Work to be completed. Beginning with the line that holds "Instruction: Click the" and ending with the last line, please repeat the entries exactly and omit the pictures.

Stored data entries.
########

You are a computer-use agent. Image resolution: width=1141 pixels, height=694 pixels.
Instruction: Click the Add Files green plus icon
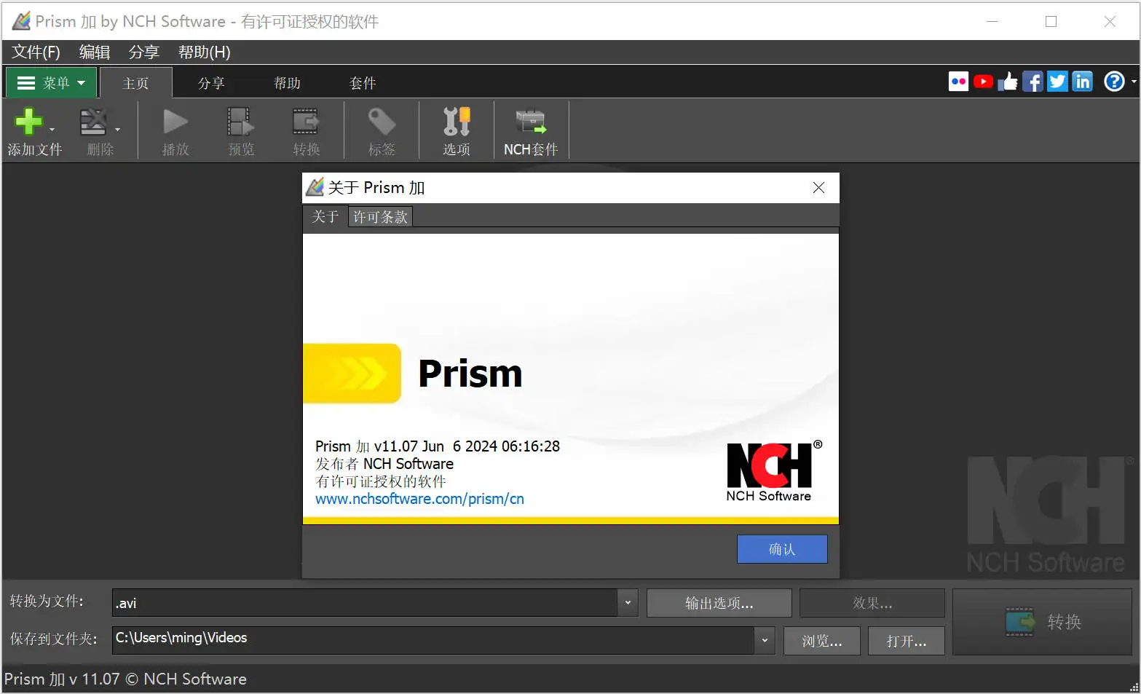(x=29, y=122)
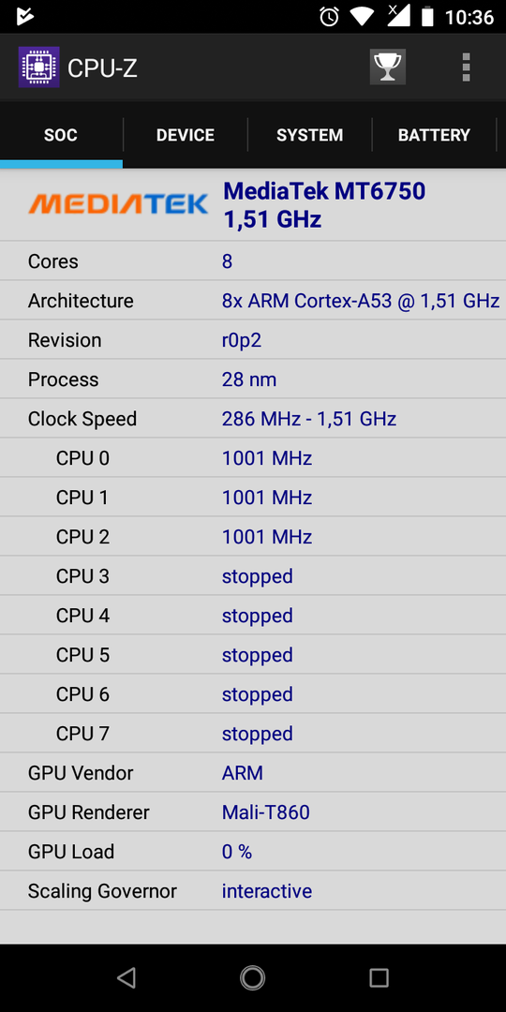Switch to the DEVICE tab
Image resolution: width=506 pixels, height=1012 pixels.
[x=186, y=135]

########

Output for this task.
Instruction: Click the Add Files green plus icon
(x=29, y=122)
Switch to the DEVICE tab
Image resolution: width=506 pixels, height=1012 pixels.
[x=186, y=135]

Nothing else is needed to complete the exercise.